» **GIVEN ENTRIES**:
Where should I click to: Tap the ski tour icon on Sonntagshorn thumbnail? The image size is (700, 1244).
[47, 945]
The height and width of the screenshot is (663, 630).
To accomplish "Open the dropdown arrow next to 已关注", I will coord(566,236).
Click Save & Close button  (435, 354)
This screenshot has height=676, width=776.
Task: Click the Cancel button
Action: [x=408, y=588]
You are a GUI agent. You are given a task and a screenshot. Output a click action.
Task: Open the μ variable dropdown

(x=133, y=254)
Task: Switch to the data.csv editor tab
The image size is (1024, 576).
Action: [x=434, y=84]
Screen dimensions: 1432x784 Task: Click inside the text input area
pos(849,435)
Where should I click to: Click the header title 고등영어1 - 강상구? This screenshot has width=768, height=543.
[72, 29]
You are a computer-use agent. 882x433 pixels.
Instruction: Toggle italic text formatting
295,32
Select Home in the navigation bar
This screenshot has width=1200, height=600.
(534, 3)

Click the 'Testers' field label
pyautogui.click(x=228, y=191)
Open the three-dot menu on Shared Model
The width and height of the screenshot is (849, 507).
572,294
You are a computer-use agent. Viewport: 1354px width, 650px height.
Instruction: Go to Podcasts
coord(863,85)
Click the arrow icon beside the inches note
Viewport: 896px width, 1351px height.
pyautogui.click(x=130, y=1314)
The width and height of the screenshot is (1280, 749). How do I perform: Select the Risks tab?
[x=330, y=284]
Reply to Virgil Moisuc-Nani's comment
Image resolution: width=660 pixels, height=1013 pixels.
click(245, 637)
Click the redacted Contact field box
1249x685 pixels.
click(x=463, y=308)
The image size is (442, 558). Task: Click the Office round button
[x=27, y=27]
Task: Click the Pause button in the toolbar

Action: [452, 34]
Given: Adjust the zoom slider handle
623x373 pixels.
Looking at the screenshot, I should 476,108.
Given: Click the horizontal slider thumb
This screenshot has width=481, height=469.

» **WHAT TO WORK ON**:
Within the material, how many lines hold the string "slider"? Give the number by itself.

» **EXPECTED OUTPUT**:
2